First tagged release. The 0.1.0 work-in-progress version was never
tagged; everything below summarizes the state of main as of this
release.

Solver core

  • Full Ipopt-parity C ABI: CreateIpoptProblem, IpoptSolve,
    AddIpoptStrOption / AddIpoptNumOption / AddIpoptIntOption,
    OpenIpoptOutputFile, SetIpoptProblemScaling,
    SetIntermediateCallback, GetIpoptCurrentIterate,
    GetIpoptCurrentViolations, plus a new IpoptSolver session
    handle (IpoptSolverSolve, IpoptSolverResolve,
    IpoptSolverKktSolve, IpoptSolverParametricStep).
  • Restoration phase wired through IpoptSolve with the soft
    restoration line search; nested IPM honors the parent's
    print_iter_output gate.
  • Rapid infeasibility detection in the main loop; convergence
    statuses certified against upstream Ipopt.
  • Option-parity (tier-A waves 1-4): convergence options
    (tol, acceptable_tol, etc.), mu/watchdog/output toggles,
    iteration-output flags, warm-start machinery,
    fixed_variable_treatment, nlp_*_bound_inf,
    barrier_tol_factor, sigma_min / sigma_max for the adaptive
    quality-function oracle.
  • Sensitivity (sIPOPT): Phase D landed — convenience API,
    eigendecomposition, fixed-variable lifting, boundcheck.

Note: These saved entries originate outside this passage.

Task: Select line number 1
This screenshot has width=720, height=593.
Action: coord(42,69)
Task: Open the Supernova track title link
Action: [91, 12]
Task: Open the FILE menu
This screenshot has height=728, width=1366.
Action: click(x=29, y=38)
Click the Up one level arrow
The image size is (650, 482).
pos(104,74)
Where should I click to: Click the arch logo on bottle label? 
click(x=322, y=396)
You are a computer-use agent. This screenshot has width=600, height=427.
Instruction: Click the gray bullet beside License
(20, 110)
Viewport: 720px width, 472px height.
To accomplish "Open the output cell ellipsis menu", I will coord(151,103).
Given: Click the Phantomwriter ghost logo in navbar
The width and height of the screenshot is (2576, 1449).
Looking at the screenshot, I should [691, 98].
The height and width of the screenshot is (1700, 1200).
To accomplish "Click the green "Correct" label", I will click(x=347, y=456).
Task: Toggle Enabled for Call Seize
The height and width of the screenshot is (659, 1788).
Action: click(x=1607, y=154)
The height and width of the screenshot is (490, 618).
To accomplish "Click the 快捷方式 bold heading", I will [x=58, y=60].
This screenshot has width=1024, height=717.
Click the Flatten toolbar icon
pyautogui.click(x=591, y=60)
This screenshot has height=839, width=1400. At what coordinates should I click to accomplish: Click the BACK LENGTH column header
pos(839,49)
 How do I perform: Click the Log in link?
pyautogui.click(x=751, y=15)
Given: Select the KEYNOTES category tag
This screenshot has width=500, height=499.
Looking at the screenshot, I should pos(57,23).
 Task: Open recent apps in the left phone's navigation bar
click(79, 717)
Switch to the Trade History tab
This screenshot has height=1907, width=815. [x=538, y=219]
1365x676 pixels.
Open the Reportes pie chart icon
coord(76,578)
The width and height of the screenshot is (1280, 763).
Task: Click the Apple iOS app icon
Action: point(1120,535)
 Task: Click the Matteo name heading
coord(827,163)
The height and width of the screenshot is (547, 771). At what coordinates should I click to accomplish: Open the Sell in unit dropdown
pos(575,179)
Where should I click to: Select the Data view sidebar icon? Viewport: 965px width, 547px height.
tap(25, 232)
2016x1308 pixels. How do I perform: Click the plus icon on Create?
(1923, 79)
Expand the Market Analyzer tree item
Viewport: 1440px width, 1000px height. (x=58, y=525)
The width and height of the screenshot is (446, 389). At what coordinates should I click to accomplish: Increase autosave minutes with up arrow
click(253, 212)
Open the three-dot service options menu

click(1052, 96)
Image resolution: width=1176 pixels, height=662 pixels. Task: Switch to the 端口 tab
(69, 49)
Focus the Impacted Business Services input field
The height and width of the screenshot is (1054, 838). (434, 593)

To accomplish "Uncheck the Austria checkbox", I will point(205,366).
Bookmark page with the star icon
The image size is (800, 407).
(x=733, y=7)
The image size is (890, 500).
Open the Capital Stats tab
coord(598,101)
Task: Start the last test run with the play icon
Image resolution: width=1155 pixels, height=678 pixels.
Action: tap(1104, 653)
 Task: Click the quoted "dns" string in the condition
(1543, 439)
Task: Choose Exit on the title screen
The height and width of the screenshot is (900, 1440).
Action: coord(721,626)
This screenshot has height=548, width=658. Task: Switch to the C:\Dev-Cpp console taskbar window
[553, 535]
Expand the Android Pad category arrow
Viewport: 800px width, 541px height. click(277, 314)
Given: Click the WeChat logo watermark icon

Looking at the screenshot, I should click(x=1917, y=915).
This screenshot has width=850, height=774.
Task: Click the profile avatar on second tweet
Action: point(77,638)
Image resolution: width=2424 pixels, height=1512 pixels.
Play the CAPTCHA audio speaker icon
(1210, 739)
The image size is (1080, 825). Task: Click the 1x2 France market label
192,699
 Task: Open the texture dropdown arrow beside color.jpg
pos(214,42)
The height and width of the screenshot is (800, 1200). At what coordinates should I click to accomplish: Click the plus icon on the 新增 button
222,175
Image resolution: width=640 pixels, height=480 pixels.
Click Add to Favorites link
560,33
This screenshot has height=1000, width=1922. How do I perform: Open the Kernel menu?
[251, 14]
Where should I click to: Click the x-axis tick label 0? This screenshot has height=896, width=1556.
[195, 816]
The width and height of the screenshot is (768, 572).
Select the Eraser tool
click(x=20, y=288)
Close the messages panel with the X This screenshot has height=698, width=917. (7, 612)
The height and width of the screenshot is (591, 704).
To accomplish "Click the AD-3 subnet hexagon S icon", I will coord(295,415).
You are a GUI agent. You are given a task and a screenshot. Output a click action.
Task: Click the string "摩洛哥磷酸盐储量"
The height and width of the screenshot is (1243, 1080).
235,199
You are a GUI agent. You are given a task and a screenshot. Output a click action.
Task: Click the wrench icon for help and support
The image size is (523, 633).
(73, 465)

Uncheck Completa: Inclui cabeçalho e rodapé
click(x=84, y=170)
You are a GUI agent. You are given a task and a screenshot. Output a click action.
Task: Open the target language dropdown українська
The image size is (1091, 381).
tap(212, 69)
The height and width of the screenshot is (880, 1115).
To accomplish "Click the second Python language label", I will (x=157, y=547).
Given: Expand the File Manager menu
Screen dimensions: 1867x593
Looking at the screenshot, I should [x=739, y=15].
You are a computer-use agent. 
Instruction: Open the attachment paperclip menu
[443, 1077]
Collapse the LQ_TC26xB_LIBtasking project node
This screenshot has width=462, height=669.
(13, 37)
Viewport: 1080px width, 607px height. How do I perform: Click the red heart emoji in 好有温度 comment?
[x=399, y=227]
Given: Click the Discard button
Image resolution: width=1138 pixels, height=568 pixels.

New
    Solver session API on top: value-typed Factorization handle
    in pounce-linsol enables factor-once / solve-many; Solver
    exposes kkt_solve, parametric_step, and
    compute_reduced_hessian without callback shapes.
  • Presolve crate (pounce-presolve) as an opt-in TNLP wrapper.

Backends and bindings

  • Python (pounce-solver): PyO3 bindings with a cyipopt-style
    Problem class and a scipy-style minimize() facade. The wheel
    bundles the pounce CLI executable.
  • Python session API (pounce.Solver): pyclass that wraps the
    Rust Solver, enabling warm-start sequences (MPC / parametric /
    B&B) and many-RHS sensitivity workflows without the
    callback-based shape.
  • pyomo-pounce (pyomo-pounce): Pyomo SolverFactory plugin
    that drives the pounce CLI on the user's PATH.
  • GAMS link: native solver link (libGamsPounce) for GAMS;
    Jacobian eval skips dense memsets and pure-linear rows.
  • CLI: bundled pounce binary writes AMPL .sol solution
    output; new --about prints version / build / features / paths;
    --dump writes per-iteration KKT artefacts; the sIPOPT
    sensitivity step is folded in.

Linear-solver layer

  • Public Factorization in pounce-linsol: factor once,
    back-solve many RHS, refactor with new values reusing the
    symbolic factor / AMD ordering.
  • MA57 backend (pounce-hsl) honors the linear_solver
    option default ("ma57").
  • Feral backend: cascade-break and FMA default off (opt-in via
    env); near-singular factorizations are flagged via an absolute
    pivot floor; explicit-zero stripping before KKT factor; skips
    refactor on same-matrix back-solve.

Numerical robustness

  • TNLP eval_* user-callback failures surface as NaN instead of
    panicking.
  • Round-off-tolerant Compare_le in the Armijo line-search test.
  • Unconstrained problems routed through the IPM (no degenerate
    paths).
  • push_x_into_interior uses dim() (not values().len()),
    fixing a subtle off-by-one on partially-filled vectors.
  • OrigIpoptNlp::eval_h always uses the h_entry_in_full
    mapping; closes the panic when an entire Hessian row sits on a
    fixed variable.

Benchmarks

  • Composite report (make benchmark
    benchmarks/BENCHMARK_REPORT.md) covering 9 suites: CUTEst (727
    curated; 1542 full sweep), Mittelmann LP/QP, water-network
    design, gas-network, electrolyte, grid, CHO, large-scale, and
    the GAMS link.
  • Incremental per-suite targets: make benchmark-<suite>
    skips when results.json is fresh; make benchmark-<suite>-rerun
    forces a rebuild.
  • MA57 baseline integrated into the composite report.

Studio & tooling

  • studio/mcp MCP server (pounce-studio-mcp) with
    analyze, run, explain, citations tools and an embedded
    glossary; backed by pounce-studio-core via PyO3.
  • Linear-solver post-mortem aggregated end-to-end and
    surfaced through the studio.

Infrastructure

  • CI workflow with format / clippy / build / test, plus
    wheel-smoke for pounce-solver and pyomo-pounce.
  • mdbook documentation built and deployed to GitHub Pages via the
    new docs.yml workflow.
  • Zenodo metadata (.zenodo.json) and CITATION.cff for
    archival on every GitHub Release.